De eettafel in de woonkamer is netjes opgemaakt. Twee borden met de eierdopjes schuin tegenover elkaar. Rechts van elk bord een mes en een tot driehoek gevouwen servetje daaronder. Ze schuift aan tafel en met het mes in haar hand kijkt ze nog vluchtig even omhoog alsof ze “eet smakelijk” wil zeggen. Haar blik blijft even hangen als ze net boven de stoel tegenover haar kijkt. Daar hangt de ingelijste foto van haar en haar man. Toen.

Stefan rent

“Rustig!

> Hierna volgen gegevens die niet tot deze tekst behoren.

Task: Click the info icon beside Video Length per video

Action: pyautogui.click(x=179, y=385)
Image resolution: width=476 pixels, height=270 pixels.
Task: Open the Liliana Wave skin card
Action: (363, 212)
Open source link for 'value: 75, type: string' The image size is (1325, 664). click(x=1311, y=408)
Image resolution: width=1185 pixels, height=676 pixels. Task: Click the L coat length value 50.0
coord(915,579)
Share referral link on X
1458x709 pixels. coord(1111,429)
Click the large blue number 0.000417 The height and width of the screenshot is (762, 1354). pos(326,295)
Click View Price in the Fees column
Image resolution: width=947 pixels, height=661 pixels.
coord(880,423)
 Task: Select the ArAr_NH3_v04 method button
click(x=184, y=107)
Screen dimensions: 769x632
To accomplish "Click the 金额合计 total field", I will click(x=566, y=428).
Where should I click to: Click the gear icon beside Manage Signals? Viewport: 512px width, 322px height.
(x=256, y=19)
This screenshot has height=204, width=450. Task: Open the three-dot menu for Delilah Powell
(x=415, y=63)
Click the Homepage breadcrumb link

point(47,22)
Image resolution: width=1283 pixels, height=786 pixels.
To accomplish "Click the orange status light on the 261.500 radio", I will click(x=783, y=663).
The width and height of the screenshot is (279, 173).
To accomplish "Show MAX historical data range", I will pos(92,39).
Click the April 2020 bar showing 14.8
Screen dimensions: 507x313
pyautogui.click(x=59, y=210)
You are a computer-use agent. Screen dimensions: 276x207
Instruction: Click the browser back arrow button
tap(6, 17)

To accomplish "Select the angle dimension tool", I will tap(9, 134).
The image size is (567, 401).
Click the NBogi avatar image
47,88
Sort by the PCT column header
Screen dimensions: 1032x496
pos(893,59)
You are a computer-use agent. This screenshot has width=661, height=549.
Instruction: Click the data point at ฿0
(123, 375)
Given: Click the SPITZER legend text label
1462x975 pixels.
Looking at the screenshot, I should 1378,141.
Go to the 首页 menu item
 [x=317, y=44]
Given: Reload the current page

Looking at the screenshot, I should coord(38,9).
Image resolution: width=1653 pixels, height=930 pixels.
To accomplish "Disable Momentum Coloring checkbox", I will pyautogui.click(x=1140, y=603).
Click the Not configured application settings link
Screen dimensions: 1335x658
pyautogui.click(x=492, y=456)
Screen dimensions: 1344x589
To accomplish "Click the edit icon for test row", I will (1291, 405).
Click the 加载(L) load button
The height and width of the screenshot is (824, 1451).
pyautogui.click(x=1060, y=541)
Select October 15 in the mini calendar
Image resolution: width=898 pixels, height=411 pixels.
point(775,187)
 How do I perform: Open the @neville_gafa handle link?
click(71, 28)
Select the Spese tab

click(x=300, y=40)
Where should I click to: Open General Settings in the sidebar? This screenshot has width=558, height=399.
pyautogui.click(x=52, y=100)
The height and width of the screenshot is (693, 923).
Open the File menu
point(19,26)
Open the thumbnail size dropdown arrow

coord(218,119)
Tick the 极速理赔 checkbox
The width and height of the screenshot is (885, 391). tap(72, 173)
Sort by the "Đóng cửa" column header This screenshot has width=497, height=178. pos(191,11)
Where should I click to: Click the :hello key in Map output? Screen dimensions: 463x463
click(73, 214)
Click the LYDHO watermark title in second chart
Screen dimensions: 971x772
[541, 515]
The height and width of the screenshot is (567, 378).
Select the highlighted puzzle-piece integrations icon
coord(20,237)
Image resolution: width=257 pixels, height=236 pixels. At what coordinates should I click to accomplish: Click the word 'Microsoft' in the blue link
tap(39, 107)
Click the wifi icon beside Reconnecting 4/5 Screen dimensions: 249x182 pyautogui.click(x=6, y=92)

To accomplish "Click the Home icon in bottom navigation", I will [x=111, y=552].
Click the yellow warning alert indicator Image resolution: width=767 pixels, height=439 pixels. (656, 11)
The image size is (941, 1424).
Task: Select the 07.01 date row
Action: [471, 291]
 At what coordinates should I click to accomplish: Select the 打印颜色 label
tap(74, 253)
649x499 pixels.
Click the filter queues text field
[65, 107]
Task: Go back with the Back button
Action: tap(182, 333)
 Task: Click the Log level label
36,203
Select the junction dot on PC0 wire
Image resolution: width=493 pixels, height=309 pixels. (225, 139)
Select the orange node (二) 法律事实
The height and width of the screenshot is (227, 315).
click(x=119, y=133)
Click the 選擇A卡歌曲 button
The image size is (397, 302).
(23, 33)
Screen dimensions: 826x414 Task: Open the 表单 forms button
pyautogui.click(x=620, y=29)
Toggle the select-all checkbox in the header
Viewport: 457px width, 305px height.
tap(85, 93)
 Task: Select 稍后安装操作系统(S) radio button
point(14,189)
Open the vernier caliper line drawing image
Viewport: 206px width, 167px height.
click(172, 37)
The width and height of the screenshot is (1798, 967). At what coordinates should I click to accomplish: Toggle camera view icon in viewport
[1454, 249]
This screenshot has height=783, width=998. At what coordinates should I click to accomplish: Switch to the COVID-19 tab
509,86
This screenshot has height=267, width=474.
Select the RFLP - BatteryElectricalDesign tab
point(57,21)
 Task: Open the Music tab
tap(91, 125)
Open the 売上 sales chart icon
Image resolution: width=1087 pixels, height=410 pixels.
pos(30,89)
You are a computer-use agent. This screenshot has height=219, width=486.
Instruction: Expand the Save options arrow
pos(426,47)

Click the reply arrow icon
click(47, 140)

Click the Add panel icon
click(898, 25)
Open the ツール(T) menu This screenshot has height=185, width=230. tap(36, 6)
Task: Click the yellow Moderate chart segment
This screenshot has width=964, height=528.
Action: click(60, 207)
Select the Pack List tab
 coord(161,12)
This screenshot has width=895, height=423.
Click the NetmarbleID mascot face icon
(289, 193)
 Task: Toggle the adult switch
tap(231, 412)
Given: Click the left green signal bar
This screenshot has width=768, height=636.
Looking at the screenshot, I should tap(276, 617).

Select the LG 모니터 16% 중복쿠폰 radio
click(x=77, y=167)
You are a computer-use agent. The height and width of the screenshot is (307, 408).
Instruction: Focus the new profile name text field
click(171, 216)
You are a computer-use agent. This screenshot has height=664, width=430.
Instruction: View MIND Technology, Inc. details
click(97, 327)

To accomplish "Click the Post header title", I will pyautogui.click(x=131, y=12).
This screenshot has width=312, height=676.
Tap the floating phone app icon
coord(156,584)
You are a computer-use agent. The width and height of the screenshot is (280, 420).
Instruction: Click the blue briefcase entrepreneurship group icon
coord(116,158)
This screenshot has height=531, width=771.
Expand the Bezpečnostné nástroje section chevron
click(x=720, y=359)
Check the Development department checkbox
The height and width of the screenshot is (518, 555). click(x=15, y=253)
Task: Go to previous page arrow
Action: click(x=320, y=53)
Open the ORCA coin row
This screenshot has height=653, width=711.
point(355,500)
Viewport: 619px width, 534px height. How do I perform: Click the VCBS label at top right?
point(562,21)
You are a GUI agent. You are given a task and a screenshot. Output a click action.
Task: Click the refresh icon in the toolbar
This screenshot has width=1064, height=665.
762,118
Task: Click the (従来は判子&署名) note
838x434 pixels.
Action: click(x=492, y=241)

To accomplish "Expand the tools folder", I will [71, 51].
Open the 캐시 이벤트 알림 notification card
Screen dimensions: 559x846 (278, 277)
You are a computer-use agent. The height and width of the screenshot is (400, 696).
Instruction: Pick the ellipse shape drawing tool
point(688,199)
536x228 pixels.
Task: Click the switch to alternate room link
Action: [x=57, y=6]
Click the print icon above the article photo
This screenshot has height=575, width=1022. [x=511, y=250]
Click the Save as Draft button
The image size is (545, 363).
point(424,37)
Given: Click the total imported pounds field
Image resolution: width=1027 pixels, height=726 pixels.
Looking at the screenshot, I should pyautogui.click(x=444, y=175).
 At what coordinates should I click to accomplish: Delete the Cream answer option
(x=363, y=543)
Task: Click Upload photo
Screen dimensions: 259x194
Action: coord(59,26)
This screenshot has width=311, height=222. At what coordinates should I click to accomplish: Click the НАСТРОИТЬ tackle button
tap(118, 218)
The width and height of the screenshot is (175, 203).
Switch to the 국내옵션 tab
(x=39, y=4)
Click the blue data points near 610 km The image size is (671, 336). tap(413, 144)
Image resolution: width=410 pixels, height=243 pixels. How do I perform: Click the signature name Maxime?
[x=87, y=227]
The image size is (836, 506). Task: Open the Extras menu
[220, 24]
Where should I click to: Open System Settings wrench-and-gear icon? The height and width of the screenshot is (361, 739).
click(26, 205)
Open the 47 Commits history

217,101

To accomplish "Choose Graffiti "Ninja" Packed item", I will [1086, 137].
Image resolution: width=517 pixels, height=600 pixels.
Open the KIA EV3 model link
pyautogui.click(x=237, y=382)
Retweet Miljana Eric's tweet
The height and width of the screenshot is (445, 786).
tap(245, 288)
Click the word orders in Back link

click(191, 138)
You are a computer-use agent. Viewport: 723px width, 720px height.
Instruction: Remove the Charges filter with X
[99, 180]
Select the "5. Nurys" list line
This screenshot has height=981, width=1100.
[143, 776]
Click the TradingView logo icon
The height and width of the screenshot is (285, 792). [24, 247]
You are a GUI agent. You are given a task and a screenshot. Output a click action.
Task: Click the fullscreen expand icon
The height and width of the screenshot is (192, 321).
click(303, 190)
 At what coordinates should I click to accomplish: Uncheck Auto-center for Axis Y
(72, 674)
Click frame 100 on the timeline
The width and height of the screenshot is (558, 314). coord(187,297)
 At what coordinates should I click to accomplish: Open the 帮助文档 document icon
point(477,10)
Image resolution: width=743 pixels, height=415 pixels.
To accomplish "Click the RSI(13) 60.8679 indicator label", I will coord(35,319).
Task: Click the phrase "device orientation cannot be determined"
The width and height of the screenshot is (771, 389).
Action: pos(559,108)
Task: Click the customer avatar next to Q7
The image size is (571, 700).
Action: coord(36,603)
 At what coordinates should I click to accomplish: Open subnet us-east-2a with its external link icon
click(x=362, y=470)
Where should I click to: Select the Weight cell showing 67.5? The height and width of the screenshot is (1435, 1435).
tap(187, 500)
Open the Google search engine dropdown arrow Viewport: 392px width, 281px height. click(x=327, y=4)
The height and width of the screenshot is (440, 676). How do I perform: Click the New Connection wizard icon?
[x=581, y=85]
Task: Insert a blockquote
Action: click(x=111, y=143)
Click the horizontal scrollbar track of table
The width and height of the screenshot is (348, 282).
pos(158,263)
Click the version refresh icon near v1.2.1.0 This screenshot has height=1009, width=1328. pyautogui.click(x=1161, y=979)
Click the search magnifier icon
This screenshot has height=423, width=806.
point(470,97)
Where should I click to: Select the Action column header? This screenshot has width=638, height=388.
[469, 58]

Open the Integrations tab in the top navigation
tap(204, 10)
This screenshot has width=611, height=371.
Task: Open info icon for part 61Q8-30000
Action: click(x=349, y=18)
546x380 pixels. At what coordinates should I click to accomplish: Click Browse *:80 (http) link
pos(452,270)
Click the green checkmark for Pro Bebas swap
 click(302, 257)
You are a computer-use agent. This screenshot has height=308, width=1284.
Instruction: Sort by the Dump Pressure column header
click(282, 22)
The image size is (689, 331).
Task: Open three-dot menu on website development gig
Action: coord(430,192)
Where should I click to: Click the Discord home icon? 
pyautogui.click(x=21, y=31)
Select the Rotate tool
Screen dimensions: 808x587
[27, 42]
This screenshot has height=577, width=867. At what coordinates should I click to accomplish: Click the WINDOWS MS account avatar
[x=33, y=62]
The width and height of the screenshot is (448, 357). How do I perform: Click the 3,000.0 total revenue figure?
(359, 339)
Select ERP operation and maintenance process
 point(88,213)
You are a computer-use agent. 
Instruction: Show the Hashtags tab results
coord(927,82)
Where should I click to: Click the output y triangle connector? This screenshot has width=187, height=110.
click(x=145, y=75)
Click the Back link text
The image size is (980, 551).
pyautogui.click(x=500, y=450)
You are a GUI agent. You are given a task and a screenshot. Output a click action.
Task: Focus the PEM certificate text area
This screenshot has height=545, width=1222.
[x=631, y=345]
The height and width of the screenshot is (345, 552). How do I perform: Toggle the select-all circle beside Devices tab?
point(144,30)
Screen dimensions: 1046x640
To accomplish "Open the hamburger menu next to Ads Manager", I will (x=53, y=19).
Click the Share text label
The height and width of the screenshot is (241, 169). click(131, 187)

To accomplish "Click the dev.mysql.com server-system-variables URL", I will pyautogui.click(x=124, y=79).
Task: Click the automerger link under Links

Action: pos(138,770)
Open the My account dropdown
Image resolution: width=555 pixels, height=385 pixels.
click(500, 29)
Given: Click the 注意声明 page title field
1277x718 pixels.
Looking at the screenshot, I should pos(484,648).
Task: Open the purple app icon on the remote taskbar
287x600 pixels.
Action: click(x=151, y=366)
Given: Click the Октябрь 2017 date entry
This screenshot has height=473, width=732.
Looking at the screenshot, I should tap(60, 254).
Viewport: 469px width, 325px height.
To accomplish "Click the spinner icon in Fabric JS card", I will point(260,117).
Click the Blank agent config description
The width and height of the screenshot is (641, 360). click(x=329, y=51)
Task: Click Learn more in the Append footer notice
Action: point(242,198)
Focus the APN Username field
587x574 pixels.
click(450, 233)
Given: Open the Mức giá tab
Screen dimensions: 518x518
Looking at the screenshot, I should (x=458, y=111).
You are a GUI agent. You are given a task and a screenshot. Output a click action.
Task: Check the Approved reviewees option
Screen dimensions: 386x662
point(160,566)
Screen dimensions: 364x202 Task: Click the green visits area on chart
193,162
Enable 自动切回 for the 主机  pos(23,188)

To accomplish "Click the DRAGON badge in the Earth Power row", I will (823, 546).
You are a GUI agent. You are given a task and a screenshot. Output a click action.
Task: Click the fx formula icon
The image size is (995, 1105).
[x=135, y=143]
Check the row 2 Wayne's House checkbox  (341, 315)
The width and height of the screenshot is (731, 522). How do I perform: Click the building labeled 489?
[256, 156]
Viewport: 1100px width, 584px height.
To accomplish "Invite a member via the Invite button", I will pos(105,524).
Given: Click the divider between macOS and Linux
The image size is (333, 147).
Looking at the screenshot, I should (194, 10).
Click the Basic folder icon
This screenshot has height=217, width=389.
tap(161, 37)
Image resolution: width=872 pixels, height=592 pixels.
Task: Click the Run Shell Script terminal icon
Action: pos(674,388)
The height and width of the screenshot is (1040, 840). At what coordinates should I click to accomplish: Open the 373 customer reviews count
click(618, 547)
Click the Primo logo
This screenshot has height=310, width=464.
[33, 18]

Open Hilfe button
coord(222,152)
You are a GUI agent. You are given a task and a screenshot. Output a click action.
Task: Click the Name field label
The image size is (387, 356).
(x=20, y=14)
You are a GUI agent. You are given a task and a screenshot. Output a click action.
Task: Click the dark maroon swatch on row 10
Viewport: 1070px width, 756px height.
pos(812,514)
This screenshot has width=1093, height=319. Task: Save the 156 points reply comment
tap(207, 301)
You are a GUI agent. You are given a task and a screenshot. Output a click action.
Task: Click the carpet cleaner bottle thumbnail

Rustig aan!”, fluistert Stefan tegen zichzelf. Zijn benen stoppen en met een hangend hoofd kijkt hij naar zijn schoenen. “Ik heb geen haast. Het is rustig en ik geniet. Ja, dat moet wel. Ik geniet”, hoort hij zichzelf op een belerende toon zeggen. Vandaag zou wel eens de laatste mooie dag van de nazomer kunnen zijn. Zijn collega’s vertelden hem al dat hij wat meer rust moest nemen. “Als je je wilt ontspannen, ga dan gewoon ‘ns lekker een stuk lopen!”, zei Femke tegen hem. “Ja, Femke. Maar die voert geen reet uit. Ik daarentegen, ik…” Hij haalt diep adem. Rustig kijkt hij vooruit. De landweg is kaarsrecht. Links en rechts staan statige hoge bomen. In de horizon lijken ze samen een pijl te vormen. Een pijl die naar Stefan’s doel wijst: de torenflat van 12-hoog. Stefan woont op de derde verdieping. “Want als er ooit brand uitbreekt, dan ben ik tenminste snel weg. Ik hoef geen uitzicht vanaf de twaalfde verdieping”, zei hij vorig jaar tegen de makelaar.

 

Stefan draait langzaam zijn hoofd naar links en kijkt pseudo-geïnteresseerd naar de grote berk naast hem zoals een cultuurbarbaar naar conceptuele kunst zou kijken. “Het is een boom, ja”, denkt hij. Maar echt geïnteresseerd is hij niet. “Ik moet gewoon naar huis lopen en dat kan ik.” Het grindpad knarst onder zijn schoenen als hij langzaam verder loopt. “Ik heb genoeg water”, denkt Stefan hardop terwijl hij in zijn rugtas graait, “en m’n telefoon is opgeladen.” Zijn hoofd beweegt ritmisch van links naar rechts bij elke stap die hij zet. Zijn blik verwijdt zich terwijl de bomen als voorbijtrekkende schimmen vervagen met de torenflat nog scherp in het midden. “Het is nog maar een half uurtje. Ik ben er zo. Echt.” Zijn stappen worden groter en sneller. Ineens moet hij denken aan een rijmpje dat hij ooit als kind leerde toen hij in Duitsland op vakantie was.

 

“Eins, zwei, drei im Sauseschritt
gehen alle Kinder mit.
Der Stefan ist nun an der Reih
und läuft an uns vorbei.”

 

“Dat schiet op zo”, mompelt hij. Zijn armen en benen bewegen op het ritme van het rijmpje. Het rijmpje herhaalt zich als een mantra continu in zijn hoofd. Steeds sneller. “Eins, zwei, drei im… Eins, zwei, eins, eins…” Stefan hijgt. Stefan rent. Stefan versnelt. De torenflat wordt groter. “Ik ben bijna thuis”, verzekert hij zichzelf.